Some questions to Textprocessing - Tag Cloud, Stop word Filte, Dict Replacer, Sentiment Analysis

Hi, 

I am new to Text Mining with Knime. Therefore I have some questions where I could not find the answers in this Forum. I hope that someone could maybe give me some hints: 

1. Tag Cloud 

Can somebody explain, how the order of words is made by the Tag Cloud? I mean especially how one word is ordered to another word, e.g. one word has a high frequency and another word has a low frequency. In the Tag Cloud both are arranged very close. Can I influence this order or is it by chance?

2. Stop word Filter 

Which stop word lists are used in the "Stop word Filter"? Can I find them somewhere? I especially need the German stop word list. 

3. Dict Replacer

Can somebody tell me where I can find a dictionary that I can use for the "Dict Replacer"? With this node I want to reduce the (ordinary) spelling mistakes - or is there any other possibility?

4. Sentiment Analysis

For the sentiment analysis I also need a list of positive and negative words. Do I need to create this on my own or is there any list I can use to make the sentiment analysis? 

Thanks a lot for your answers! I hope you understand my difficulties - thanks for the pacient for a beginner :) 

Jasmin

Hi,

1. The order of the words in a Tag Cloud depends on the selected ordering. Alphabetical is clear.

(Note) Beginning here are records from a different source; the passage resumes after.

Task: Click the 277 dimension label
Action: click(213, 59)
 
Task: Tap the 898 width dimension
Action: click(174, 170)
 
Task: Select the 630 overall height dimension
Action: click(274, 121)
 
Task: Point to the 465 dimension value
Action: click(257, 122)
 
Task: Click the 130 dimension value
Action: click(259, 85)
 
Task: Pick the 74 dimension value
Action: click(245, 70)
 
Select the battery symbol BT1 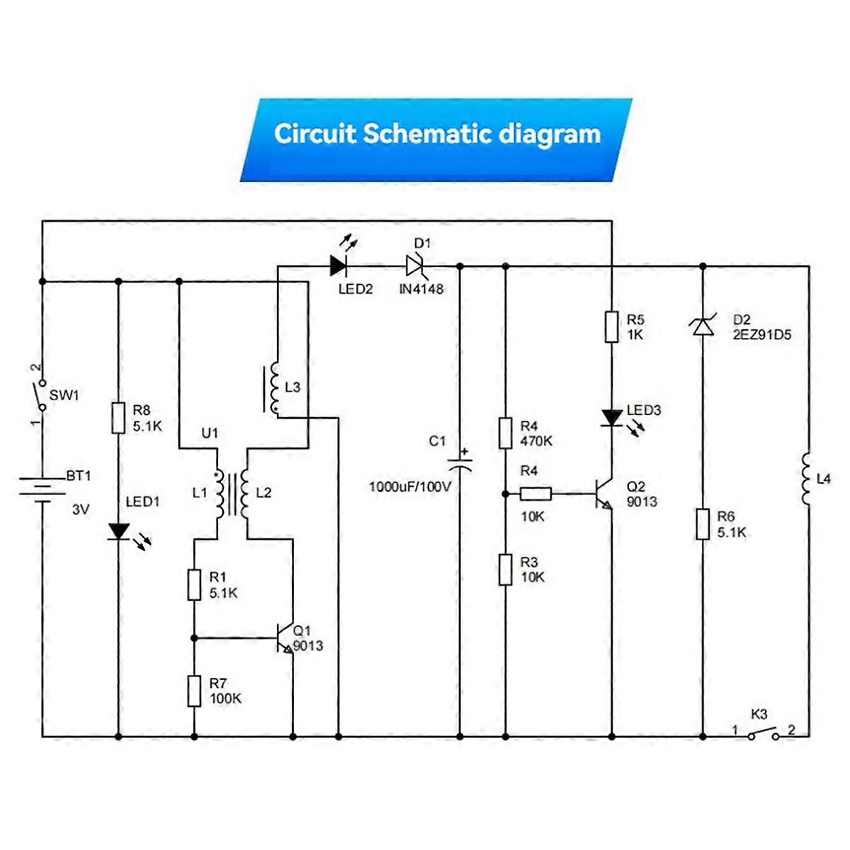pyautogui.click(x=42, y=489)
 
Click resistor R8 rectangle pyautogui.click(x=118, y=418)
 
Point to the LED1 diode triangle pyautogui.click(x=118, y=531)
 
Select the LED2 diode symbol pyautogui.click(x=339, y=266)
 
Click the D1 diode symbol pyautogui.click(x=415, y=266)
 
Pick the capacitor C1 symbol pyautogui.click(x=460, y=464)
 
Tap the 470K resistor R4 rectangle pyautogui.click(x=505, y=433)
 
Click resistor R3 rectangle pyautogui.click(x=505, y=570)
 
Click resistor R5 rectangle pyautogui.click(x=611, y=327)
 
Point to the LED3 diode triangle pyautogui.click(x=611, y=418)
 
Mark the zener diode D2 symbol pyautogui.click(x=702, y=327)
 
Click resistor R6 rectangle pyautogui.click(x=702, y=524)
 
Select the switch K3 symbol pyautogui.click(x=764, y=735)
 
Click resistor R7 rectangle pyautogui.click(x=194, y=691)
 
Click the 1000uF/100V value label pyautogui.click(x=409, y=487)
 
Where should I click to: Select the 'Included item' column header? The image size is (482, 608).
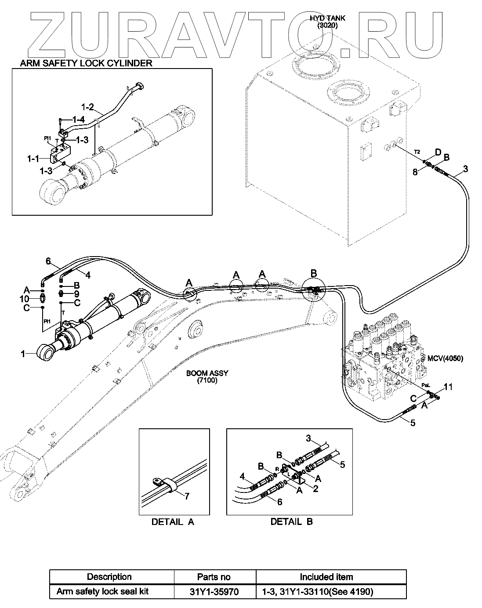tap(326, 577)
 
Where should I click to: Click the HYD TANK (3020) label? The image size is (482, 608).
tap(327, 22)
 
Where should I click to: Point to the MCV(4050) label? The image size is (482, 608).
tap(445, 358)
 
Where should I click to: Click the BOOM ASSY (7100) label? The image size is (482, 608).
tap(207, 376)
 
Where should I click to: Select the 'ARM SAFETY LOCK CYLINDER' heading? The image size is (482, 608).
tap(86, 63)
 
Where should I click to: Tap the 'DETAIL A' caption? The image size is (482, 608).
tap(173, 522)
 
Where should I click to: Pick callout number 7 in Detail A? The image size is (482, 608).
tap(187, 496)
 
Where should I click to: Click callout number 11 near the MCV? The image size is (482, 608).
tap(448, 387)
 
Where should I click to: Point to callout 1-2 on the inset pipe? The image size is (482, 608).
tap(88, 107)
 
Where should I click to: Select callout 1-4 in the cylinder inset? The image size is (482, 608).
tap(78, 119)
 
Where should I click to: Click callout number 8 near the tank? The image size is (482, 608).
tap(414, 172)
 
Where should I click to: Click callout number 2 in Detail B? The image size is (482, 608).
tap(315, 488)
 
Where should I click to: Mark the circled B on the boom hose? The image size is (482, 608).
tap(314, 273)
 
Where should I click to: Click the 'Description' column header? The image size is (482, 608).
tap(109, 577)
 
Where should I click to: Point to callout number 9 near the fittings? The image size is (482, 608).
tap(76, 293)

Inside out orders the terms in a way that the most frequent terms are inside and less frequent terms are placed more and more outside.

2. Standard list for each language are used. If you want to specify your own list you can do that in the dialog of the node. Simply specify the path to your custom stop word file where each word in stored in a separate line. The build in stop word lists are in .../<Your KNIME Dir>/plugins/org.knime.ext.textprocessing_2.12.0.0046563/resources/stopwordlists

3. You have to provide the dictionary yourself. The node brings no dictionary.

4.Yes, again you have to bring your own dictionary. For English language check out the MPQA Corpus - subjectivity lexicon: http://mpqa.cs.pitt.edu/ and http://mpqa.cs.pitt.edu/lexicons/subj_lexicon/

Cheers, Kilian

Hi Kilian, 

thanks a lot for the fast and helpful answer :) 

1. Yes, this what I understood. But is there any connection between the order and the combination of the words? I mean, if eg. "weather" is mentioned very often in the document corpus and the word "bad" is ordered right beside it, does this has any connection, too? Or is it only depending on the frequency? 

2. Yeah, I found it :) 

3. However, do you have an advice what a diccionary one could use? 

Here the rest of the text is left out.